Pena Indonesia.co.id – Lawan CORONA. Mencegah penyebaran virus covid-19 (corona), Bank Indonesia (BI) Provinsi Jawa Timur Lebaran tahun ini meniadakan penukaran uang baru di luar kantor perbankan. 

Kepala Perwakilan (KPw BI) Provinsi Jawa Timur Difi Ahmad Johansyah menjelaskan, sejumlah kebijakan strategis untuk mencegah penyebaran corona terus dilakukan. Untuk itu, masyarakat harus mendukung langkah pemerintah, agar penerapan pembatasan sosial berskala besar (PSBB) berjalan efektif.

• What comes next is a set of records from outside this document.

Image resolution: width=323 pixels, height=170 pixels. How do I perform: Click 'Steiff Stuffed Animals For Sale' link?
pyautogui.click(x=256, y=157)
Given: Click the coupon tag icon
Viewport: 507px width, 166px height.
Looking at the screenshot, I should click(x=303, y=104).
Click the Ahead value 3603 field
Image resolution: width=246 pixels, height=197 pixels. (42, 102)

Namun, untuk mendorong optimalisasi pembayaran secara non tunai, BI Jatim terus mendukung implementasi penggunaan QRIS pada merchant-merchant di Jatim.

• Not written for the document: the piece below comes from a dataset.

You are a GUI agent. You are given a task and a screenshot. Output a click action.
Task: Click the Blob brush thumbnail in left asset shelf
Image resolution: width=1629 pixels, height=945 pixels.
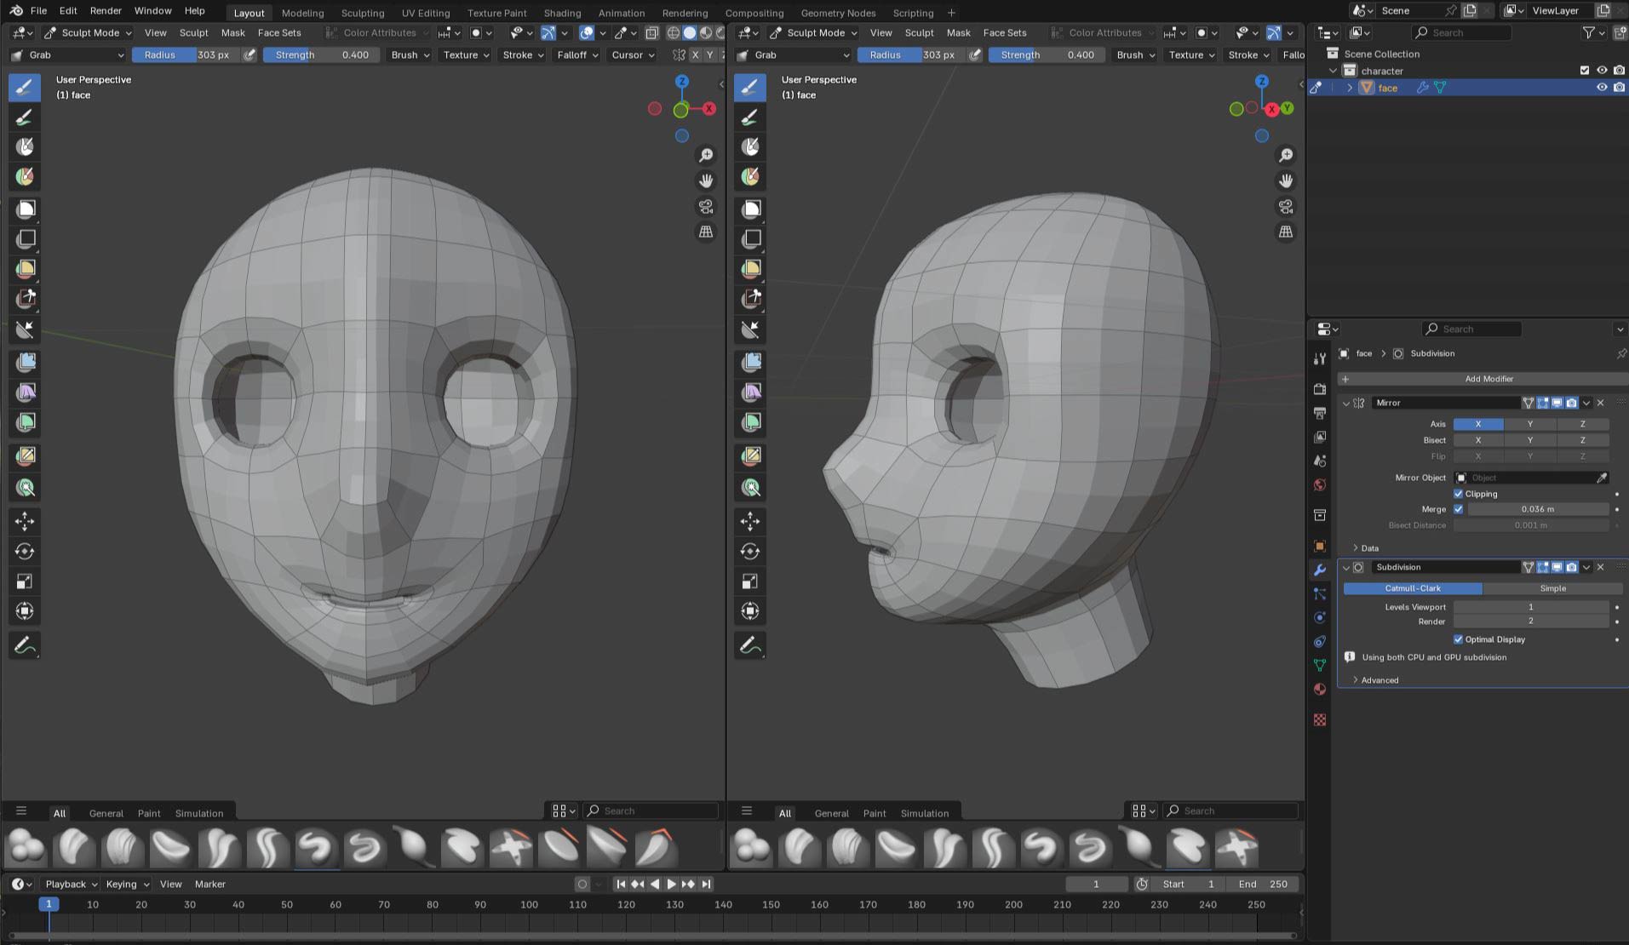(26, 847)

Baca Juga:  Cegah Corona, PT KAI Operasikan Rail Clinic Keliling

“Salah satu langkah strategis yang diambil pemerintah adalah dengan memberlakukan PSBB diberbagai kota seperti Surabaya, Sidoarjo, dan Gresik,”  ujar  Difi Ahmad Johansyah saat menggelar bincang bareng media lewat aplikasi rapat online, Selasa (28/4).

Difi menambahkan sejak mulai Februari sampai 24 April, terdapat pembahan 67.175 merchant QRIS baru, atau meningkat sebesar 20,7 persen.

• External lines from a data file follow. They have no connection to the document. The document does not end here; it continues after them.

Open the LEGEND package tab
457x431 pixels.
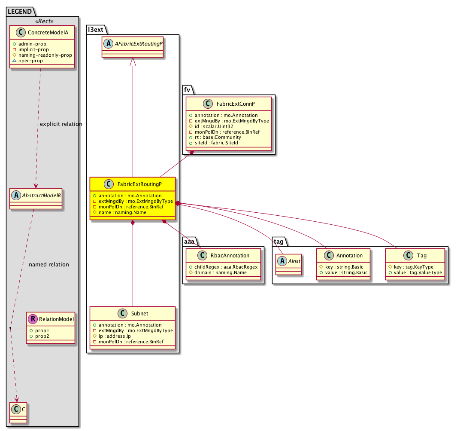click(20, 12)
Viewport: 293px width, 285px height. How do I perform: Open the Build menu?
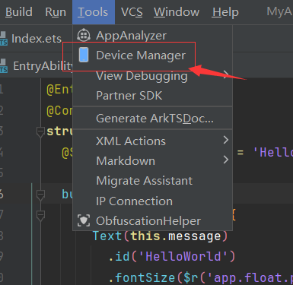19,12
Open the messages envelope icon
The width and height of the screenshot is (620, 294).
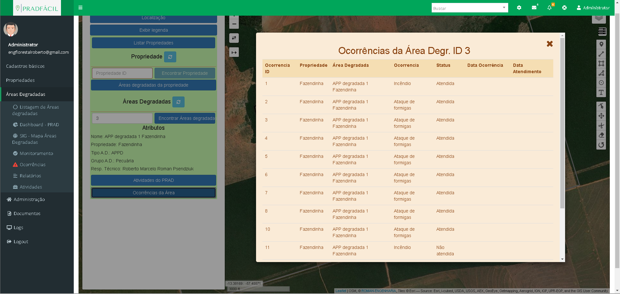[x=534, y=8]
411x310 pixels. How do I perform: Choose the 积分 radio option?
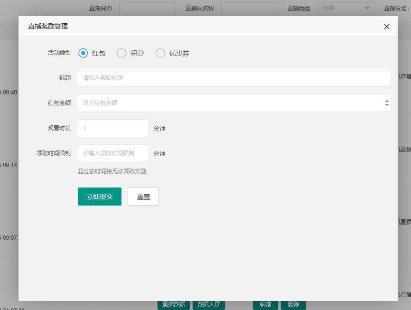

Sementara, Kepala Group Sistem Pembayaran dan Pengedaran Uang Rupiah (PUR) Layanan dan Informasi BI Jatim, Imam Subarkah, menegaskan, penyediaan uang tunai oleh BI juga telah dipastikan dalam jumlah yang cukup untuk memenuhi kebutuhan seluruh masyarakat karena BI telah menghitung berapa kebutuhan saat Lebaran.

Baca Juga:  Cegah Corona, PT KAI Operasikan Rail Clinic Keliling

Penukaran uang baru hanya bisa dilakukan di kantor perbankan yang sudah bekerjasama dengan BI Jatim. penukaran uang pecahan kecil Ramadhan dan Lebaran ini secara khusus akan dilayani 273 kantor perbankan di seluruh Jatim. Upaya ini dilakukan untuk keamanan dan perlindungan dari wabah Covid-19.